[Start DATA FOR THE TASK]

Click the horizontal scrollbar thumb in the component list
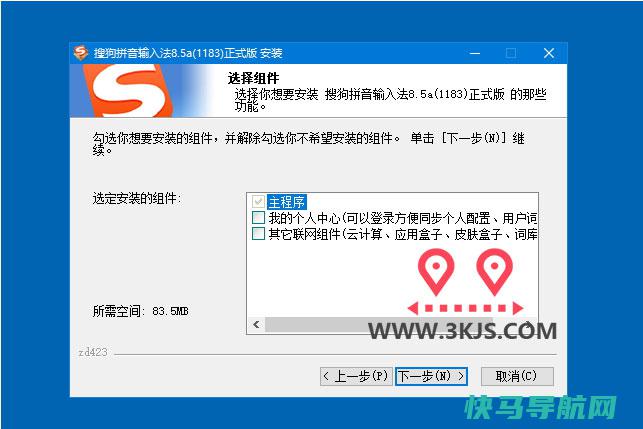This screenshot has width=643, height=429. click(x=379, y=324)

[End DATA FOR THE TASK]
[Start DATA FOR THE TASK]

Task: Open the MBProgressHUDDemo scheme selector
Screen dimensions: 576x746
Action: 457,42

[End DATA FOR THE TASK]

Write out the data from the line with "Click the horizontal" to the line with "This screenshot has", leaving out the pictures.

Click the horizontal scrollbar thumb in the component list
This screenshot has width=643, height=429. click(x=379, y=324)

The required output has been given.